Well the answer is: "quite a lot".

Ever wondered why your ballet teacher seeks your permission to record your rehearsal on her mobile phone or why the ushers are all over you like a rash if you try to film a bit of a ballet?   Well, the answer is that every performer - even the two left footed kind like yours truly - is a "performer" and every performer has the right under Part II of the Copyright, Designs and Patents Act 1988 to object to the filming, taping or broadcasting of his or her performance.

Intellectual property protects investment in creativity and innovation and that includes choreography, musical scores, set designs, the principal ballerina's tutu as well as her performance on stage.  It can also include quite technical things too.  You'd be surprised at the number of patent applications for pointe shoes.

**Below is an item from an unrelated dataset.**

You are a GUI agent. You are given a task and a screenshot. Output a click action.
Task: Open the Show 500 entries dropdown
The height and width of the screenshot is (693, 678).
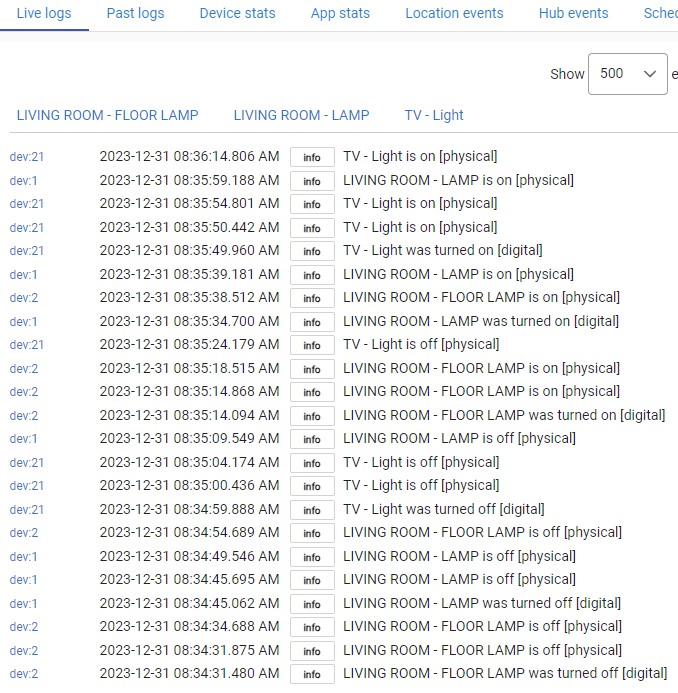[x=627, y=74]
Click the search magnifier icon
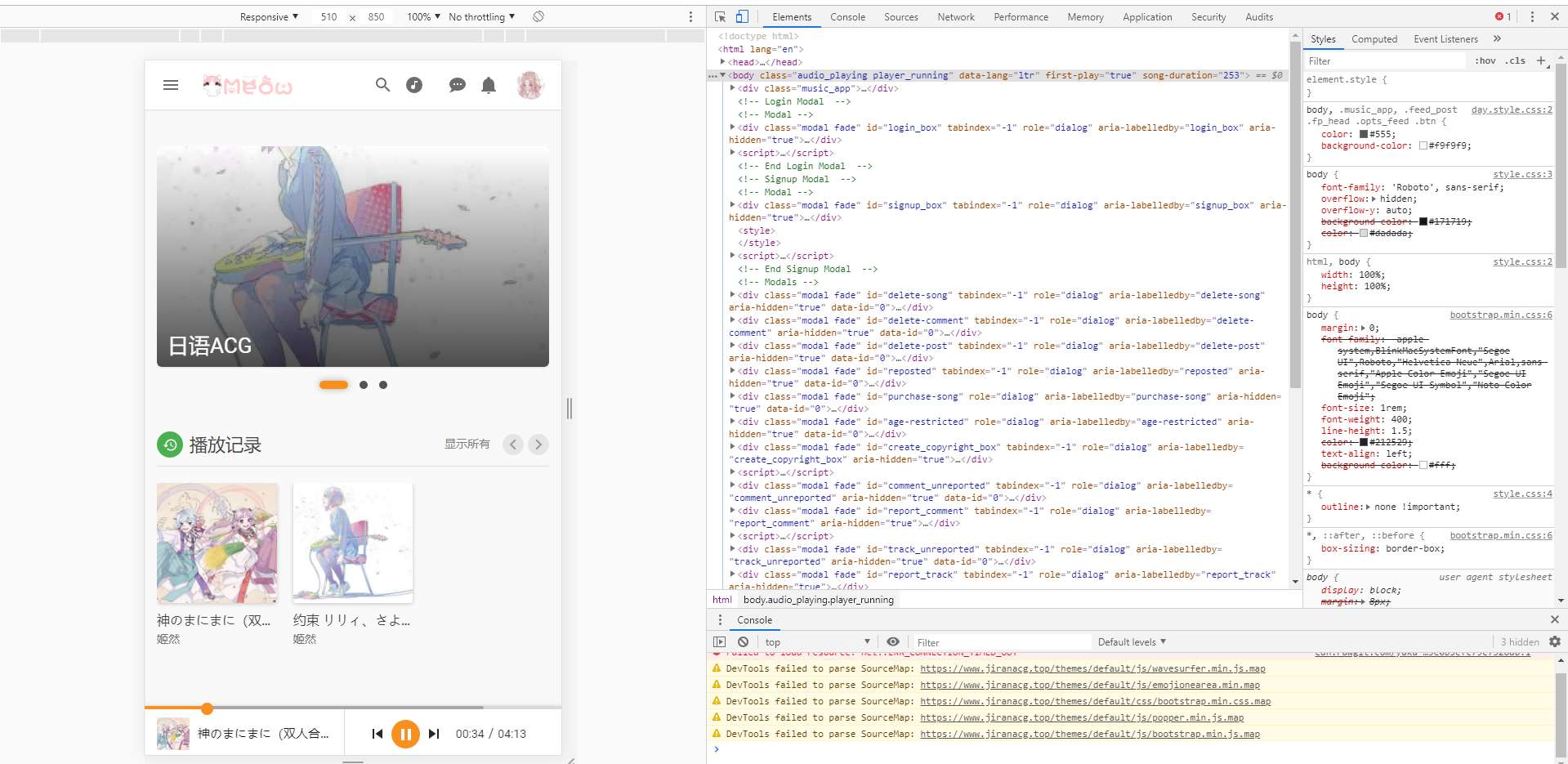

Happily there have not been too many cases involving dancers over the years.  Probably the most famous is Massine v De Basil  [1936-45] MCC 233, (1938) over title to the copyrights in a ballet.  A case which I cited more than once over the commissioning of computer software.

If you are wondering why the 26 April was chosen, it commemorates the day when the WIPO Treaty came into force on 26 April 1974.   WIPO (if you are interested) is the UN specialist agency for intellectual property.

If for nothing else, IP is worth celebrating for funding my ballet going, my classes at KNT Danceworks in Manchester and Northern Ballet in Leeds, my ballet blog, Powerhouse Ballet, and "Stage Door" a new service which one of the moderators has permitted me to mention to you shortly.   So raise a glass to IP when you tuck into your roast beef and Yorkshire today.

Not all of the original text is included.